If we just were able to look at operators in this way, and make improving their HMIs and training critical, we could reduce accidents and save lives.

We now know that operator response to abnormal situations is highly dependent on how the information is presented to them. The BP accident shows clearly that fact. If the operators had been able to easily see both the flow in and the flow out of the raffinate splitter tower, it is highly likely that they would have intervened long before they did.

We understand this but we have not been able to build this into the routine engineering dogma of control systems and safety systems.

We have seen the output of the ASM consortium. We have seen the EEMUA guidelines. And we continue to overload operators with too many inputs, too many distractions, and too many jobs to do.

Properly, the only parts of a process that an operator should be seeing are the ones that aren't working properly, or that the operator is engaged in optimizing. Yet many HMIs are designed with lots of motion, pretty colors and three dimensional effects– because it is cool and has lots of marketing sizzle.

Many HMIs are designed and installed with minimal input from the operators, because the operators are very often considered non-professional labor– to be told where to go, and what to do by engineers and managers.

I encourage you to consider that operators are highly skilled technical professionals, whether they are trained engineers or not. This is the intent of the ISA's Certified Automation Professional designation– automation isn't an engineering discipline. Automation is a multidisciplinary profession that includes engineers, operators, scientists, and technicians.

The operator needs to be in charge of the process he or she is operating… and we need to provide the tools to really be in charge.

Operators cannot handle hundreds of alarms every minute and be in charge of the process.

Many people have real problems with IEC61508, IEC61511 and ANSI/ISA84.01-2004. We're educated to be project-oriented. We propose projects, we get projects approved, funds are dedicated to those projects, and we do the project and then it is over. And so, with process safety projects, process optimization projects, and alarm management projects, we have first success, then gradual decay after the project people turn the "project" over to the operations staff.

But safety, alarm management, security and operator training are not amenable to project-oriented engineering thinking.

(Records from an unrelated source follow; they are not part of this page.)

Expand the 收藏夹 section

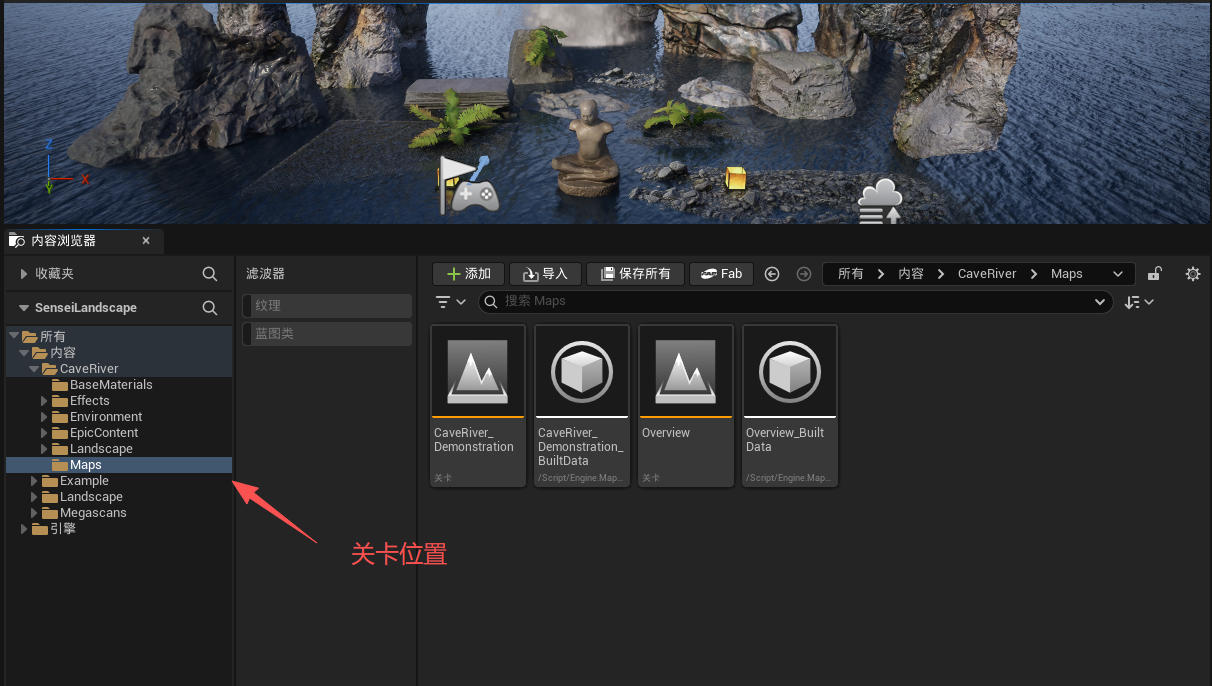24,274
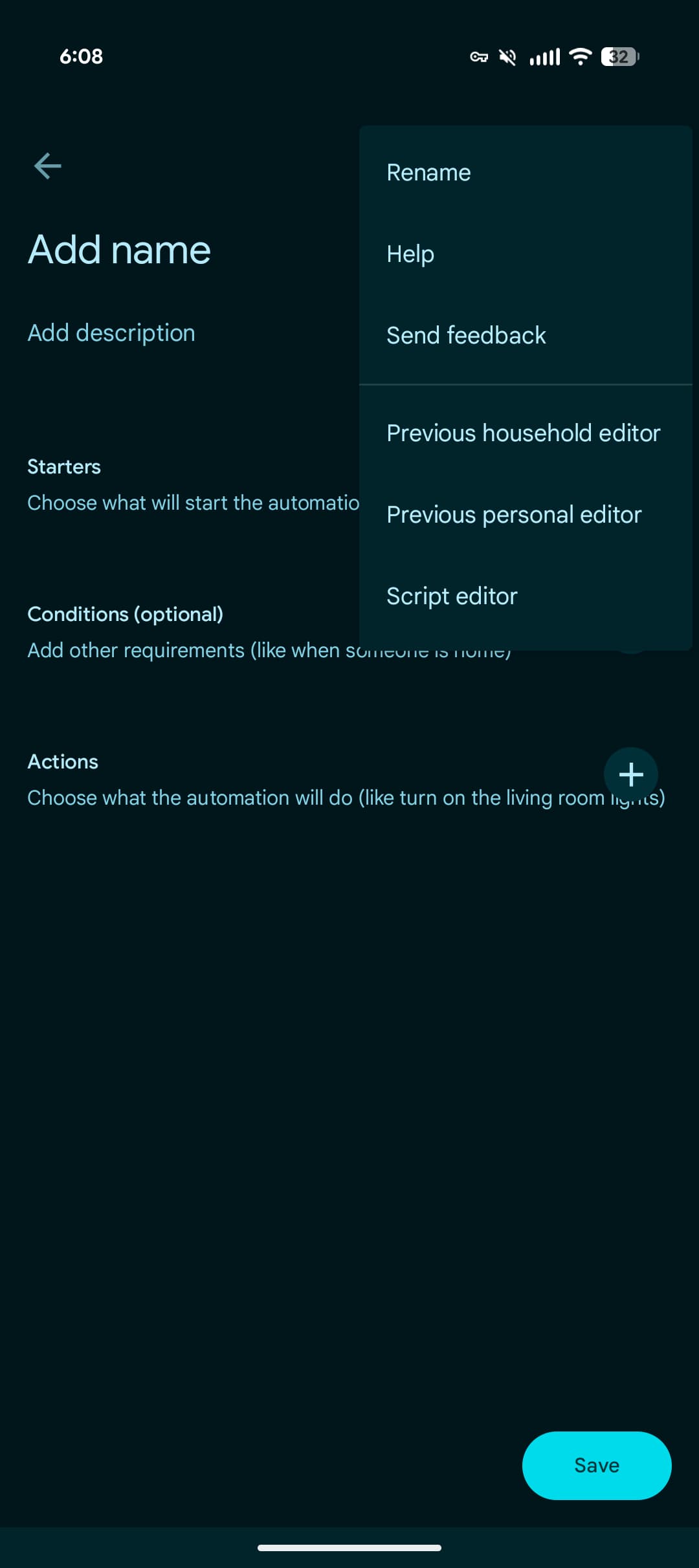Choose Send feedback

click(466, 335)
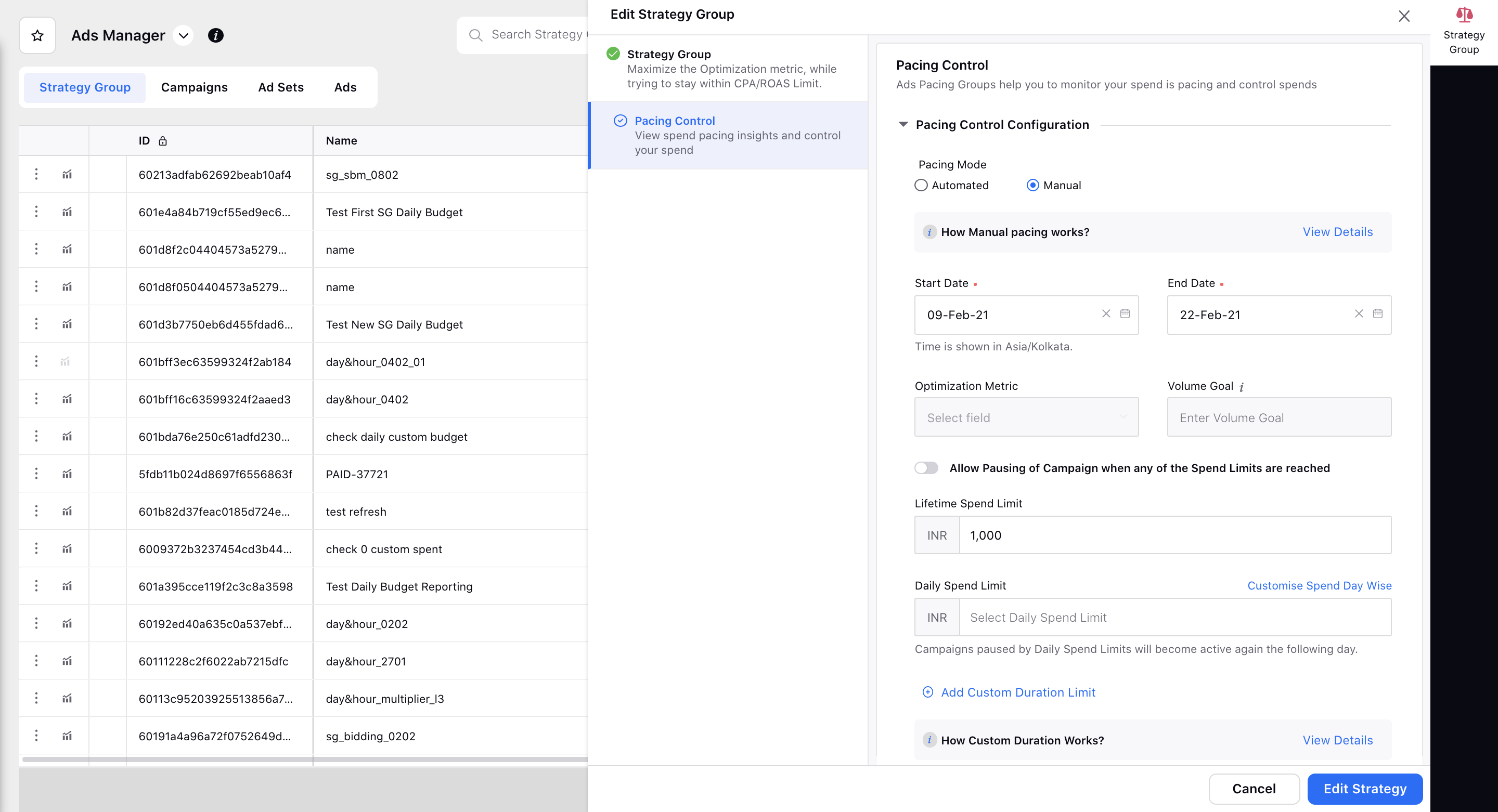The height and width of the screenshot is (812, 1498).
Task: Click the star/bookmark icon in toolbar
Action: (36, 35)
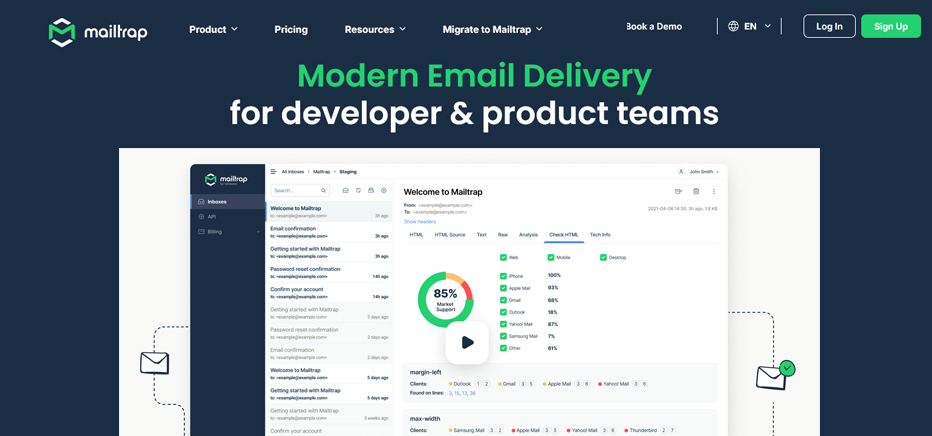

They are inherently processes, and they are best managed as continuous processes, and there are very few of us who instinctively think in those terms.

But if we are to meet the intent of the safety standards, and more than that, we are to begin to operate on the basis that all these topics form an inter-related and interdependent interconnected system, we are going to have to think instinctively in process terms rather than project terms.

Since the money comes from highest management, it doesn't matter fundamentally if we can change our thinking about alarm management, optimization, safety and security projects and begin thinking of them as issues that require continuous process control and process optimization themselves.

If we cannot communicate the importance of this paradigm shift to higher management, nothing will change, and people will continue to die.

Physical security is another interrelated issue. How many fewer people would have died at BP if the operators had been able to detect the drivers of the diesel pickup truck as they moved into the danger zone, and stopped them? No one will ever know. But in emergency situations it is critical to have firm control of the perimeter and to know where all of your people and your assets are. Knowing where a fire truck or a staff member with first aid or CPR training is, and being able to vector them to the area of most need can make the difference between deaths and survival. And where better to have the information than in the control room, as part of the operators' gestalt?

As I said, cyber security issues must be considered in any safety implementation in any process plant, just as safety issues must be considered when administering IT security issues. I talked earlier about a hack of a safety system. That particular safety system hack was accomplished as part of a penetration test by Wurldtech as requested by the safety system manufacturer. Is your safety system secure, or just safe? Was it engineered in a vacuum, or was it designed in cooperation and understanding of all the interacting factors in your plant? Do the operators live, breathe and eat safety and security? Does your management? Are these core values for your company, and if not, why aren't they?

We are about to lose the last generation that knows how to operate our plants manually. We are about to lose a terrific amount of institutional knowledge and we are hard pressed to replace that institutional knowledge that we are losing– and that lack of training has been shown to contribute materially to accidents like the BP Texas City accident. And if we do not provide operators the highest level of training, we will surely see people die.

Would you want to fly from here to Shanghai with a pilot with 10 years' experience, or with a pilot whose experience is 90 days in a simulator? How about running your plant?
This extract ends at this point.